[Text and item location entries]
_ _ _ _

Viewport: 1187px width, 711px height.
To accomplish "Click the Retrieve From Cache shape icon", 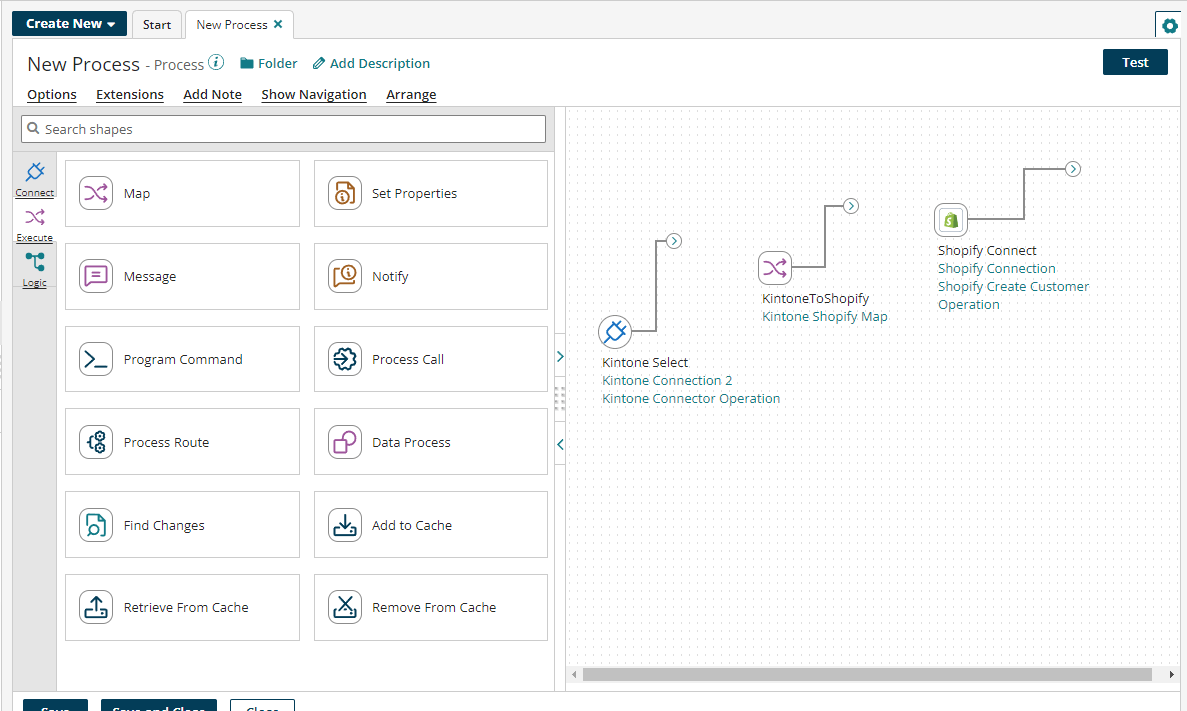I will coord(96,607).
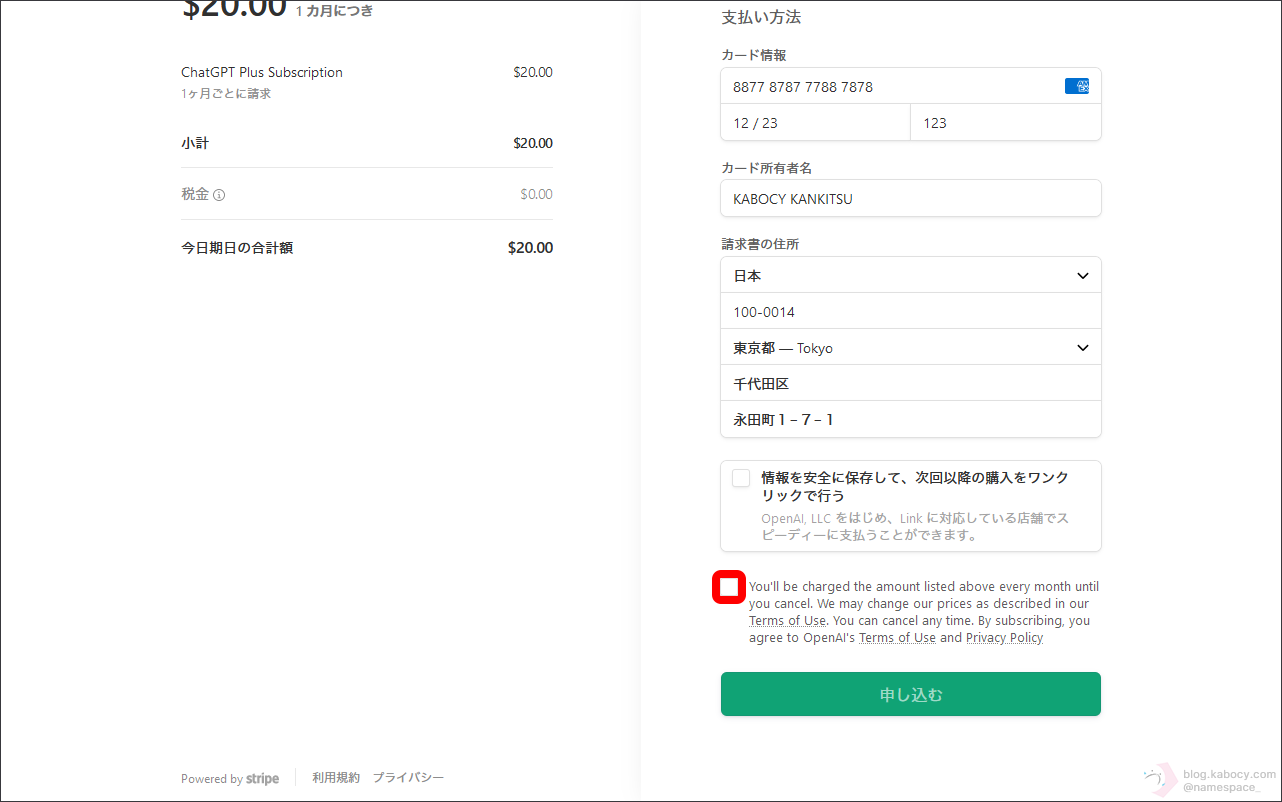Click the postal code field 100-0014
The height and width of the screenshot is (802, 1282).
pyautogui.click(x=910, y=312)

_ _ _ _

Pull out each line of the data that contains the string "height". Case counts.

Viewport: 1187px width, 711px height.
The height and width of the screenshot is (802, 1282).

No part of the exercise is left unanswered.